Yes, I have an invisible illness. You can't see it, and if I didn't tell you I had it, you would probably never know.
Even with Migraine Disease, I have managed to still work and have a somewhat normal lifestyle. This is not to say that I don't end up in pain at work, or have to cancel plans last minute, but I still consider myself one of the lucky ones. Migraines have not totally disabled me.
For the times people do see me in pain, I get a lot of "have you tried this?" comments thrown my way. Maybe it's because the average person does not really understand that Migraine is "not just a bad headache".
Migraine is a genetic neurological disease affecting close to 36 million Americans. Migraine affects more people the Diabetes, and is the 12th most disabling disorder in the US.
You would think with those numbers, more people would know what it is. I guess because with Diabetes, people know it's watching your diet or insulin that is used to control it.
It just seems odd to me that there are so many people out there with misconceptions or no knowledge about Migraine at all! That's probably part of why it's under diagnosed and an individual waits till their attacks are very chronic before getting treatment.
The "can't they do anything for you" comments get old. I get tired of answering them. I am doing everything I can, trust me. If you felt anything like I feel on a daily basis, you would be on the computer researching Migraine, talking to people, looking for the best specialist in the world, no matter what the cost.

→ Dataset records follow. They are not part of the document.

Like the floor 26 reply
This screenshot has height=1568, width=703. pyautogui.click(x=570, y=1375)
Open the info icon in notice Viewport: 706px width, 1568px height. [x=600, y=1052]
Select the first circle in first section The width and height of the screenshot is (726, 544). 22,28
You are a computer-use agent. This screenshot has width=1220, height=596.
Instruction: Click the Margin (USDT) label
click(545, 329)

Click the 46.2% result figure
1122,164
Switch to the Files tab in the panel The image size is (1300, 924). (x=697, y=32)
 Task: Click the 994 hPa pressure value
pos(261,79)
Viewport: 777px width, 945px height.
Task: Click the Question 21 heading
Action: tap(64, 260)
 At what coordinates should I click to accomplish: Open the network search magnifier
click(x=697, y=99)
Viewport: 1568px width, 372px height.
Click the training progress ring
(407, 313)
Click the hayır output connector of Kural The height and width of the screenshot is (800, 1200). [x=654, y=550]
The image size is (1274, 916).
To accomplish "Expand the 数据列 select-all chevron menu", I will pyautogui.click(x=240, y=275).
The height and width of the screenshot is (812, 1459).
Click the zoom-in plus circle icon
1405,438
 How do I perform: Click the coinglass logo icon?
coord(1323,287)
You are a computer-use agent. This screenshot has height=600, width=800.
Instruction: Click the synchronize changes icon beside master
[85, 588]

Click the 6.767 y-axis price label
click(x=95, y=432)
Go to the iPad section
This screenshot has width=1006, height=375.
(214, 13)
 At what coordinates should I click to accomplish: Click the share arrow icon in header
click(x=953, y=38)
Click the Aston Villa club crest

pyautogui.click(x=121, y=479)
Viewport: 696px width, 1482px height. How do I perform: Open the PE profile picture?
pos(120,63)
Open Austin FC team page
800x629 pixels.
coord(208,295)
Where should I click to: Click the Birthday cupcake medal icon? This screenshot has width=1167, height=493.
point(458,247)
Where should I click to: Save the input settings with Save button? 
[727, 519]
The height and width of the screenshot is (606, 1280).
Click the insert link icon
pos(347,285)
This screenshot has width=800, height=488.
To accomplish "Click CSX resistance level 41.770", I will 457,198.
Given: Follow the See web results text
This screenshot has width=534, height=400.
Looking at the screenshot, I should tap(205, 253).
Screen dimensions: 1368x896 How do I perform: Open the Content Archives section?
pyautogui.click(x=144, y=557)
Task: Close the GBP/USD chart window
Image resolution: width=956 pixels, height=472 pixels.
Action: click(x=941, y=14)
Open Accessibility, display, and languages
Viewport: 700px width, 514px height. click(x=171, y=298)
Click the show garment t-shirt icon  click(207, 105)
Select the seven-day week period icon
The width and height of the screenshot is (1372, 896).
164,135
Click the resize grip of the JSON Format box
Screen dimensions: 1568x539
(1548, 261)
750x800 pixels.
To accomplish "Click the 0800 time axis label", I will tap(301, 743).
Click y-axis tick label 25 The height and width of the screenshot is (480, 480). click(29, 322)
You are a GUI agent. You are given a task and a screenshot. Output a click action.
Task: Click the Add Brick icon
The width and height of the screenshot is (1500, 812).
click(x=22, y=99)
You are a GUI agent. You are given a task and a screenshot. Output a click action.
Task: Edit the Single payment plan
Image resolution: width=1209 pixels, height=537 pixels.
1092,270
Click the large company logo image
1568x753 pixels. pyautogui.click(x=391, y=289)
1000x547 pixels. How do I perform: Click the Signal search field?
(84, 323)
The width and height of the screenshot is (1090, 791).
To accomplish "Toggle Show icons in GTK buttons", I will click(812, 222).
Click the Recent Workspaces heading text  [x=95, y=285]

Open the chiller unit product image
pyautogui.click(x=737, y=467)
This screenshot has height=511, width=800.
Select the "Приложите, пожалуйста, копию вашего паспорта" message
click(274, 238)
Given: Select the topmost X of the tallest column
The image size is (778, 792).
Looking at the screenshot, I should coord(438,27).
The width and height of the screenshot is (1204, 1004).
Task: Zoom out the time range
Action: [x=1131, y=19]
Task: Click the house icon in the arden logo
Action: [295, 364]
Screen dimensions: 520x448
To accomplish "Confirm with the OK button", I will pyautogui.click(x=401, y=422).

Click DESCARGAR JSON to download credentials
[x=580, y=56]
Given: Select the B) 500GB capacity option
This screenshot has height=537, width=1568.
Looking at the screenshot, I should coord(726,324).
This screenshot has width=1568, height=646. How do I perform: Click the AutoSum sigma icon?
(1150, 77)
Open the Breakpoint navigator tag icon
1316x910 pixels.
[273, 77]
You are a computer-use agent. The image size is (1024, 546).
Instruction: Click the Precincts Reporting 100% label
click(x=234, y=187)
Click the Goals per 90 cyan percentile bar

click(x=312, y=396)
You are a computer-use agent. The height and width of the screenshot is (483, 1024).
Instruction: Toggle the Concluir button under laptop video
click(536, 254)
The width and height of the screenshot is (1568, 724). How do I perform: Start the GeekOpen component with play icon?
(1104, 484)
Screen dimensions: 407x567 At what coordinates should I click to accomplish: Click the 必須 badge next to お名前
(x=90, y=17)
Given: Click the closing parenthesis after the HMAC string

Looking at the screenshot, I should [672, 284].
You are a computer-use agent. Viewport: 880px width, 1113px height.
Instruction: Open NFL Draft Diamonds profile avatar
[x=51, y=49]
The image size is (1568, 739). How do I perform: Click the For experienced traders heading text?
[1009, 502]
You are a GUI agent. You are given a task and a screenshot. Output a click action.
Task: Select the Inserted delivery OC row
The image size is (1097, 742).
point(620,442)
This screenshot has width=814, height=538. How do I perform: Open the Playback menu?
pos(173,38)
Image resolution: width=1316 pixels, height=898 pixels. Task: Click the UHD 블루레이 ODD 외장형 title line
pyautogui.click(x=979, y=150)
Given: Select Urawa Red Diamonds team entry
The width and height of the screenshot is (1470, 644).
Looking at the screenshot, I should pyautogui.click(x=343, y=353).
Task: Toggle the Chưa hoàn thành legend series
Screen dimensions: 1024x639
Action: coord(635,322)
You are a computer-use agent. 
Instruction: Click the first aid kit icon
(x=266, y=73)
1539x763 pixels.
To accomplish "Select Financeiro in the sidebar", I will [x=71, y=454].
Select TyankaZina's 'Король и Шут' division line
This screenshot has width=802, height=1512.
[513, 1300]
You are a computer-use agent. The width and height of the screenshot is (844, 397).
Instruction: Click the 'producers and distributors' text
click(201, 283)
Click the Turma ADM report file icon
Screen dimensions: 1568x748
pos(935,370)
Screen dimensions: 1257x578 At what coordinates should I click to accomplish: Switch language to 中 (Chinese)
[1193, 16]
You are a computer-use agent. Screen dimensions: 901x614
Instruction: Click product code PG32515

Granted, I am happy when I see a news report on Migraine make the evening news, but still, the information given to the general public is information Migraineurs have had for over two years. The news acts like it's a new fangled test, drug or device, when it's been on the market for years!
I wish for the day when invisible illnesses like Migraine, Multiple Sclerosis, Fibromyalga, and many others are hitting the main stream publications and radio waves.
So many of us suffer alone, trapped inside our pain. But having support groups out there make life a little easier. Knowing that "oh she feels that way too!" is comforting. Sharing pain is a powerful bond, yet I don't wish it on anyone.
There are a lot of great organisations and support out there if you suffer from Migraine:
My Migraine Connection
The Alliance for Headache Disorders Advocacy
The Migraine Research Foundation
The National Headache Foundation
Oh, and I can't pass by this little tid bit either.
If you have someone that is a "can't they help you" person or just doesn't understand, give them a copy of Teri Robert's Friends and Family Letter and help educate them!
Find more videos like this on Illness-Disability-Healthcare-Caregiver Ministry Network
I just wish for those who don't understand to maybe think before they make comments.